Киваю ему, поворачиваю жеребца в указанную сторону. Вороной быстро приносит меня в указанное место, взлетает на холм и… Матерь Высочайшего! Да сколько же их тут?! Пленных тушурок очень много. На глаз — не меньше четырёх, а то и пяти тысяч. Они сидят, заполнив большое поле, кое-где между ними видны фигуры всадников, охраняющих пленников. Пускаю коня спокойным шагом. Рабыни шарахаются, насколько это возможно в связанном состоянии. И зря — Вороной, очень умный жеребец, и никогда не наступит на человека. Если только хозяин не даст ему команды драться. Или в бою. Один из близлежащих охранников, завидев меня, устремляется ко мне, но подъехав поближе и узнав меня, здоровается. Затем интересуется, что мне здесь нужно. Объясняю, что требуется женщина для ведения хозяйства и ухода за маленькой девочкой. Солдат согласно кивает. Ну а что он не так меня понял — пояснять ему не стоит. Всем известно, что внучка старого Долмы-лекаря постоянно пропадает у графа дель Парда. Пусть думает, что это для неё. Тем более, что старик завоевал нешуточный авторитет и уважение среди всех фиорийцев… Еду между скорчившимися в страхе фигурами, одетыми в полосатые длинные платья, с покрывалами на головах. Впрочем, волосы спрятаны не у всех, а некоторых, если не практически всех тушурок, что помоложе и покрасивее, солдаты уже попробовали. Ну… На то она и война…
— Мне нужна женщина, чтобы ухаживать за девочкой семи лет.
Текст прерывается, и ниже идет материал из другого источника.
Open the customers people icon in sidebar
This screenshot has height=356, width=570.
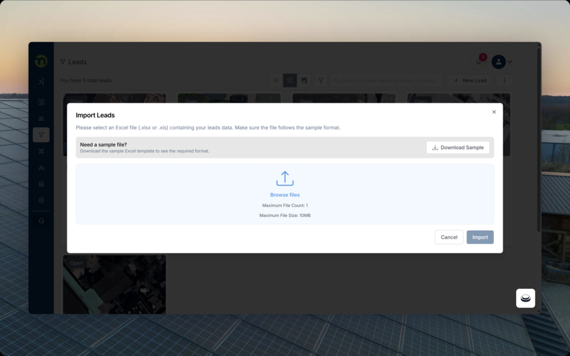tap(41, 118)
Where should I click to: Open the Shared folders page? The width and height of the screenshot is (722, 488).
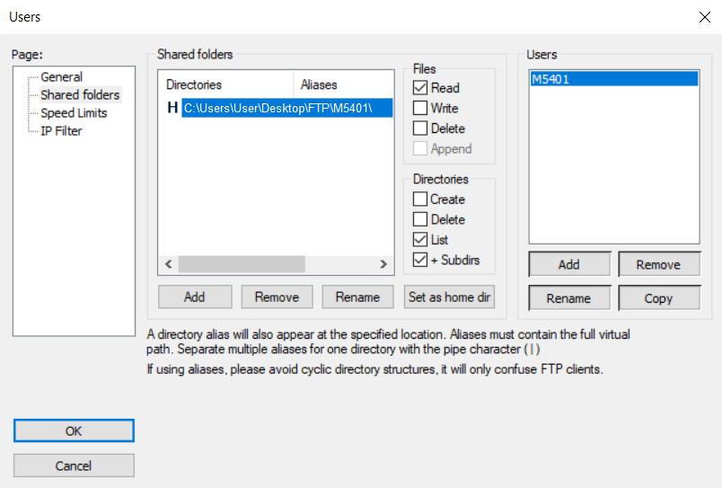point(79,95)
Знающая всеобщий язык…
Раз за разом я произношу эту фразу, но тщетно. Испуганные глаза, полные ужасом, плещущимся через край. И — всё. Больше ничего. Сжимаются в комок, прикрывают лица руками. Единственная реакция на мои слова. Да что они, совсем бестолковые? Неужели не понимают, что будет дальше?! Ладно, что солдаты будут приходить сюда, как в весёлый дом, выбирать себе подстилку на ночь. Ведь каждая пройдёт не через одного! А днём придётся работать под плетьми надзирателей, копая ров или заготавливая дрова и камни. Мёрзнуть ночами под открытым небом и голодать. Таскать на себе булыжники для требучетов, вместо лошадей и волов, а потом умереть, когда рабов погонят на стены Кыхта… Так не лучше ли стать служанкой лорда, нормально питаться, получить защиту от насильников, всего лишь присматривая за маленькой девочкой? Неужели никто не хочет жить? Или они просто не понимают того, что я говорю? Если верно последнее — их проблемы. Я не слуга Высочайшего, чтобы быть милосердным ко всем. Если же просто боятся — значит, таков их выбор…
— Мне нужна женщина, которая будет ухаживать за маленькой девочкой, знающая всеобщий язык…
…Неужели все здесь такие тупые?! И никто не знает всеобщего языка, на котором можно говорить в любом уголке этой планеты?! Чу! Стоп. Я слегка натягиваю поводья. Что — то мелькнуло в глазах вон той тушурки, когда я в очередной раз произнёс свою фразу. Вроде как она поняла мои слова. Довольно красивая, с растрёпанными волосами, на шее — синяки от верёвки, постарше меня на вид. Около тридцати внешне, но в реальности — может даже и младше. Здесь стареют очень быстро… Полосатое платье-балахон разодрано. Понятно… Её уже того… Ну да я спать с ней не собираюсь, так что мне это как то… По барабану… Спрыгиваю с седла. Вороной застывает неподвижно, я а наклоняюсь, беру её за ворот платья и ставлю на ноги. Всё, как я и думал. Одежда разорвана, и в прорехе мелькает смуглое, желтоватое тело. Она пытается свести края ткани связанными в запястьях руками, но это ей не очень удаётся, и тушурка снова валится на землю, закрывая лицо. Губы распухшие. Одна щека припухла и синеет громадный синяк.